Credo da intolerância

Jornal da UFRJ
Gabinete do Reitor • Coordenadoria de Comunicação da UFRJ
• Ano 4 • Nº 36 • Julho /Agosto de 2008 -
Páginas 22 e 23.


Credo da intolerância

Invasão a centro espírita revela que pluralidade religiosa e liberdade de culto ainda sofrem resistência no Brasil.

Rodrigo Ricardo

Vastos e longínquos, assim se desdobram os tentáculos de perseguições religiosas da humanidade. A semente da intolerância perpetua-se praticamente em todas as eras da História, mesmo com frutos de amargo sabor. Em plena aurora do século XXI, ainda grassam argumentos medievais que justificaram fogueiras, em nome do supremo senhor. Na contemporaneidade, palavras que destilam ódio encontram existências ávidas por encontrar uma razão, algo que lhes dê sentido, ou melhor, uma missão contra a crença do diferente.

"Deus mandou a gente aqui para tirar o demônio de vocês", gritava um dos quatro invasores do Centro Espírita Cruz de Oxalá, no bairro do Catete, Rio de Janeiro. Os jovens, todos seguidores da igreja evangélica Geração Jesus Cristo, depredaram imagens de caboclos e orixás correspondentes a santos católicos. O vandalismo ocorre, em noite de culto, diante dos freqüentadores do templo. O episódio expõe não apenas a fragilidade da convivência entre os diversos credos, como aponta que grupos evangélicos, ainda que minoritários, apelam ao discurso belicoso direcionado, em especial, aos cultos afro brasileiros.

“Há um tipo de pregação que demoniza outras religiões.
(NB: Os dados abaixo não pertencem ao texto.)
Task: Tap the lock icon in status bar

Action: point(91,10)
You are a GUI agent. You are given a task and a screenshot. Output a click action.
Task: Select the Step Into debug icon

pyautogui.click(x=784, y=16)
Isto se revela com mais força nas chamadas igrejas neopentencostais; propõem aos seus fiéis que as outras crenças encarnam o mal; assim, em nada favorecem a tolerância religiosa”, elucida o sociólogo Ivo Lesbaupin, professor da Escola de Serviço Social (ESS) da UFRJ, frisando que este tipo de comportamento hostil não é predominante entre os evangélicos.
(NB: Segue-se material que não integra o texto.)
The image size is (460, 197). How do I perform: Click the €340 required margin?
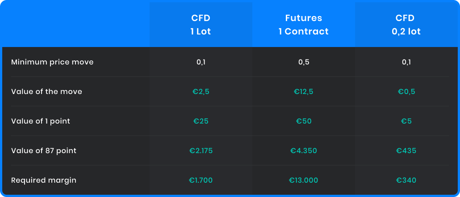point(406,180)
De acordo com Lesbaupin, houve três ondas pentecostais no Brasil. A primeira em 1910, representada pela fundação da Assembléia de Deus, seguida do surgimento de Deus é amor, entre os anos 1940 e 1950. Já no final dos anos 1970, surge a Igreja Universal do Reino de Deus e a Graça Internacional de Deus. “Os últimos são considerados os neo, diferentes dos outros de tradição marcadamente protestante, pois se valem de elementos como água benta, óleo santo, típicos do catolicismo e usados para exorcismo”, explica Lesbaupin.

Sopros ecumênicos

Atualmente coordenando a Organização Não-governamental Iser Assessoria (Instituto de Estudos da Religião), Lesbaupin indica que o alvo principal dos ataques são os credos que se valem de transes e possessões por orixás: “há uma política de expansionismo que implica reduzir o espaço das outras religiões. Em comunidades populares, os cultos afro brasileiros praticamente desapareceram por conta da ação evangélica.” O preconceito aos terreiros detém raízes antigas no solo brasileiro. Para conseguirem venerar ao longo do tempo as tradicionais divindades africanas, os escravos e seus descendentes optam pelo sincretismo, uma fusão de práticas religiosas. A caça aos pais e mães de santo conta, inclusive, com o apoio de homens da lei. A situação é descrita no livro Entre a cruz e a encruzilhada (Lísias Negrão, 1996, Edusp), que acompanha os relatos na imprensa da perseguição policial aos cultos afro brasileiros até meados do século XX.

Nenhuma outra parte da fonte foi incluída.